• _Your task_
Return the lines beginning at the one that contains "You are a computer-use agent." and running to the end of the records, exactly and with nothing else. Omit pictures.

(Extracted data entries)
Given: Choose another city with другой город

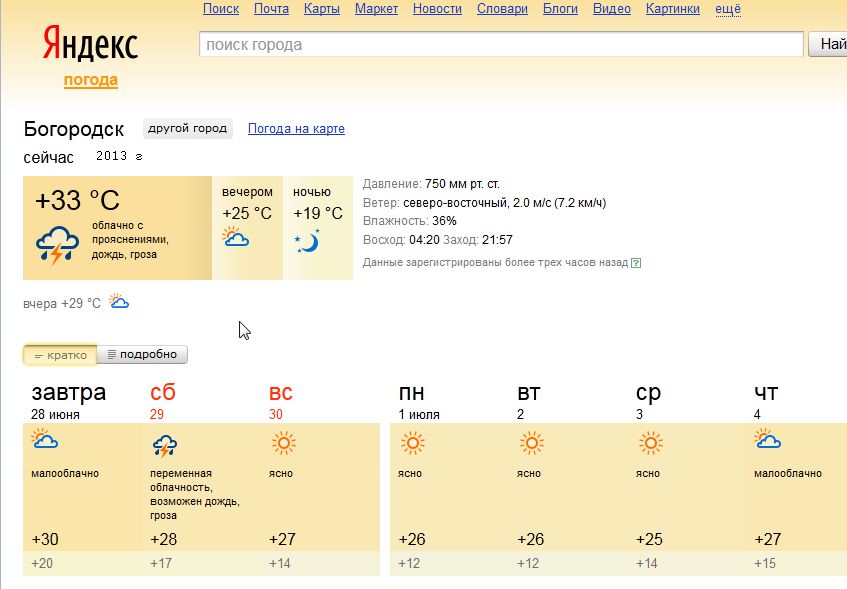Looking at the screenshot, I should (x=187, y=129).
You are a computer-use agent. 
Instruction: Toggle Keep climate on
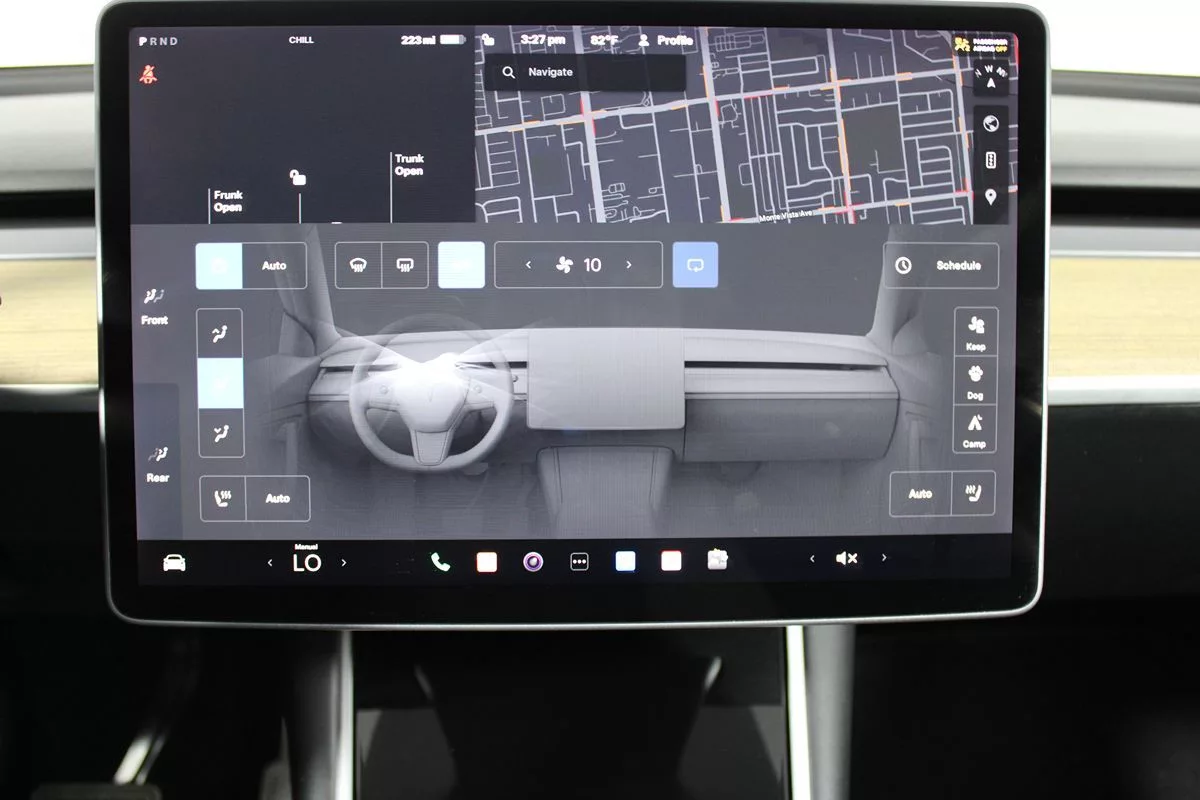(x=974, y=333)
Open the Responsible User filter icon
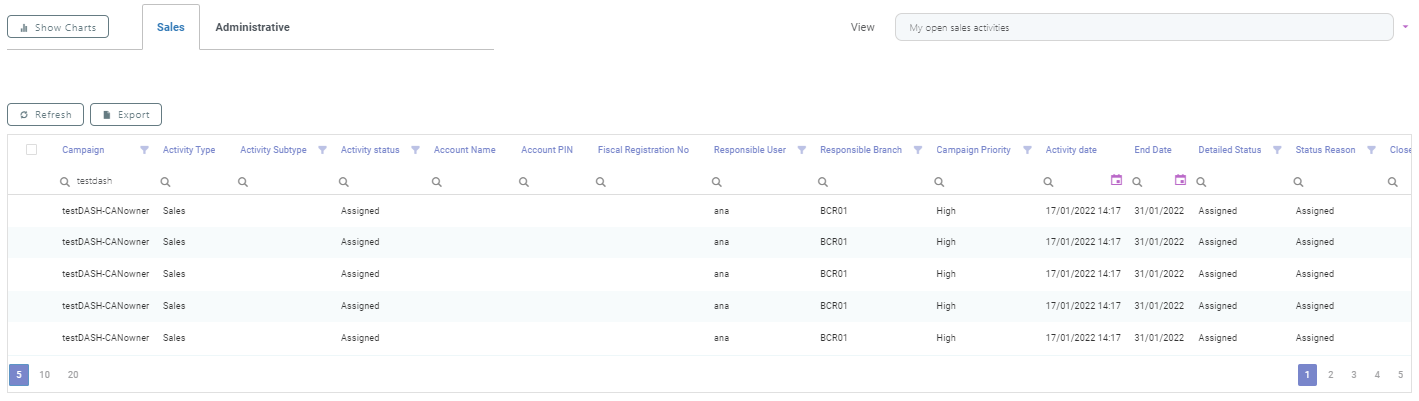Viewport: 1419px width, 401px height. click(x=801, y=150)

• _Exercise response_
You are a computer-use agent. 
Instruction: Toggle Keep climate on
(x=974, y=333)
Open the Responsible User filter icon
Viewport: 1419px width, 401px height. click(x=801, y=150)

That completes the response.